** Opening Information supplied block **

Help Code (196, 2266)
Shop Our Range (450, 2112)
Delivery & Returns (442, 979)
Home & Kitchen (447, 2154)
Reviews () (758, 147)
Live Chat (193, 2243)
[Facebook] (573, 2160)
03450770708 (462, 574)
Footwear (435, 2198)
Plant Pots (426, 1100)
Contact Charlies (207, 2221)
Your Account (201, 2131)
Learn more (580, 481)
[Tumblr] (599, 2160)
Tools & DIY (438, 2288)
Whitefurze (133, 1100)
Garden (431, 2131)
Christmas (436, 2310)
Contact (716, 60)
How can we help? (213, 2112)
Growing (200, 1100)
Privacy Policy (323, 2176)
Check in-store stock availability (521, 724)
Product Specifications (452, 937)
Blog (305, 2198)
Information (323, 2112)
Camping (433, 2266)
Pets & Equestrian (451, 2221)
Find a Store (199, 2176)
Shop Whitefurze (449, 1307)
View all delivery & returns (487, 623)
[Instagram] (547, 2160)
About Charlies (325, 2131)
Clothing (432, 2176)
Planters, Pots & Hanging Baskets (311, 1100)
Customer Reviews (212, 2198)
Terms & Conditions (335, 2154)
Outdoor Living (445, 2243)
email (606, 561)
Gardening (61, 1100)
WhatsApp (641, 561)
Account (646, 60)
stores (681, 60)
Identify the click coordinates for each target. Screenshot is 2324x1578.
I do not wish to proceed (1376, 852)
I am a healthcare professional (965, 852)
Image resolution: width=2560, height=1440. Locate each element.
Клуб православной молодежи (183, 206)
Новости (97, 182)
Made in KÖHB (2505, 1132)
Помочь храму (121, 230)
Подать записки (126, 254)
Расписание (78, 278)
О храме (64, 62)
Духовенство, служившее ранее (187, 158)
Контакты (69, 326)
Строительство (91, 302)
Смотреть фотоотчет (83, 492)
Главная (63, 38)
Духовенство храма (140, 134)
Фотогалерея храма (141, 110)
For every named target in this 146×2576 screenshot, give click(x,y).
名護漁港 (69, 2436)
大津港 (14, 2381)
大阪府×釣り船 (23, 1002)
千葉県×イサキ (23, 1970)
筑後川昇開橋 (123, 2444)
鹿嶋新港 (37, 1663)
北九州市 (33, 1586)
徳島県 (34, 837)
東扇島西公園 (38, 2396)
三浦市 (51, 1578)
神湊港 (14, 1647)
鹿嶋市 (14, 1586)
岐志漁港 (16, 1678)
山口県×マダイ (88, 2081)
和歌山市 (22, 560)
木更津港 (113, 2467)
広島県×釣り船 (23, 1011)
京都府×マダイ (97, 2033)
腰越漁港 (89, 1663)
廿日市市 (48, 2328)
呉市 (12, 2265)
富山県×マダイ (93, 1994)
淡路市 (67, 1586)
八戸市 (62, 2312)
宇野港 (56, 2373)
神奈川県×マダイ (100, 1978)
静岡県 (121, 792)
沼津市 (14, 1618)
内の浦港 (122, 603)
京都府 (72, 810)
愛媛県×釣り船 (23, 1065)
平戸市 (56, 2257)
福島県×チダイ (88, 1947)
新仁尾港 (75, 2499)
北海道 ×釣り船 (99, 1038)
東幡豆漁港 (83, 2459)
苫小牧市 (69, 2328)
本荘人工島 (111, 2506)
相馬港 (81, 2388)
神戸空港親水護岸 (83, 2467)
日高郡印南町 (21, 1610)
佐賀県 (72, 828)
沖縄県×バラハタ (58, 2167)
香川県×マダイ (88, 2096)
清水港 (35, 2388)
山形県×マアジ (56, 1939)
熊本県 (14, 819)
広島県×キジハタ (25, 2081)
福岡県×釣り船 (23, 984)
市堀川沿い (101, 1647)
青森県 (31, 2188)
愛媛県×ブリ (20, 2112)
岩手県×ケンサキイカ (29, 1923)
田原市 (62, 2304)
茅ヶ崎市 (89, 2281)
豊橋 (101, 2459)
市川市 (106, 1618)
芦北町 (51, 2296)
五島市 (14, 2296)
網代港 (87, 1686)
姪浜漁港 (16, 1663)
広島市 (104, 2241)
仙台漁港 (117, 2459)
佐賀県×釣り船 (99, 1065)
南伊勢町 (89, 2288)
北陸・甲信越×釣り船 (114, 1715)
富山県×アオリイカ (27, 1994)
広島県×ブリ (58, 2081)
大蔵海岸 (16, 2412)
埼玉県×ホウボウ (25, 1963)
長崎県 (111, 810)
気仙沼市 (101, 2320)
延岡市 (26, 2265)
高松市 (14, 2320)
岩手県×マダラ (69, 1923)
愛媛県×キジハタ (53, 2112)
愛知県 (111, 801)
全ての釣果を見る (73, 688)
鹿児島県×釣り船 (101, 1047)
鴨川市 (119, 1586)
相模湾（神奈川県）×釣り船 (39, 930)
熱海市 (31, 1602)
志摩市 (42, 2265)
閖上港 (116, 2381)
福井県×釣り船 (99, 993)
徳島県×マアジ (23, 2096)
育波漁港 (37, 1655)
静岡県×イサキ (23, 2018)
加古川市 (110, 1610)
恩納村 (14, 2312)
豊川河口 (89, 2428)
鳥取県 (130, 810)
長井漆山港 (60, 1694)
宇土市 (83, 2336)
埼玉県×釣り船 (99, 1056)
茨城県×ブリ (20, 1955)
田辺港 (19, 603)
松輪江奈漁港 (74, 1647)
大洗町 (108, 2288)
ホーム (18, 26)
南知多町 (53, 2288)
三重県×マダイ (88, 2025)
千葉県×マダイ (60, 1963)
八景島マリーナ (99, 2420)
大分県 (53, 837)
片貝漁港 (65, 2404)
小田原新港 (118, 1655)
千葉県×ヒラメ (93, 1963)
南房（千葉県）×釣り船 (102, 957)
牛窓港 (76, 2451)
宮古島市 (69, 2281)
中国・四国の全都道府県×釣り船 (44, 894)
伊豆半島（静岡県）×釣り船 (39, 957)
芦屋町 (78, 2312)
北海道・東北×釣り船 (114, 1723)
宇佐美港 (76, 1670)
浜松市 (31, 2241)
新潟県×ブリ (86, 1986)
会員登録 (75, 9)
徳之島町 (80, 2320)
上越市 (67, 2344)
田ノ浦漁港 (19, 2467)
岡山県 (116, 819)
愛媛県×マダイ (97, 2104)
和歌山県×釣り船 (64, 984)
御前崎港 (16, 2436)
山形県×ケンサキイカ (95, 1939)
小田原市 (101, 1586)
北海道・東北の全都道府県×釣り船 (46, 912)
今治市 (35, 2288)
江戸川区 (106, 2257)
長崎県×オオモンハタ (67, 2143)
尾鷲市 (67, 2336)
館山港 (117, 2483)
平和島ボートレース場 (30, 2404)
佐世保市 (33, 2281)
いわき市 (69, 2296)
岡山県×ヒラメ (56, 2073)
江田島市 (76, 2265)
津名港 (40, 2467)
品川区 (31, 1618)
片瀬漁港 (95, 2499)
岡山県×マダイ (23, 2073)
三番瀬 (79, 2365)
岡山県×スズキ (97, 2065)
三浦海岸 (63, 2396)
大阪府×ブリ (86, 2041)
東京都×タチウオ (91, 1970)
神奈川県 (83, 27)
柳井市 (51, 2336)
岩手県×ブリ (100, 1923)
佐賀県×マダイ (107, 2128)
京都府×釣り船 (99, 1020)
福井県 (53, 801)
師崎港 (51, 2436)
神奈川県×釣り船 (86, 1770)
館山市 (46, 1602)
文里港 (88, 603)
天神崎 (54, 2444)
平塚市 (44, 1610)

** Closing Information supplied block **

» What is being asked: Above are the entries. Quote exactly the lines from the one bearing "南知多町 (53, 2288)" through the one bearing "宇佐美港 (76, 1670)".

» Solved exercise:
南知多町 (53, 2288)
三重県×マダイ (88, 2025)
千葉県×マダイ (60, 1963)
八景島マリーナ (99, 2420)
大分県 (53, 837)
片貝漁港 (65, 2404)
小田原新港 (118, 1655)
千葉県×ヒラメ (93, 1963)
南房（千葉県）×釣り船 (102, 957)
牛窓港 (76, 2451)
宮古島市 (69, 2281)
中国・四国の全都道府県×釣り船 (44, 894)
伊豆半島（静岡県）×釣り船 (39, 957)
芦屋町 (78, 2312)
北海道・東北×釣り船 (114, 1723)
宇佐美港 (76, 1670)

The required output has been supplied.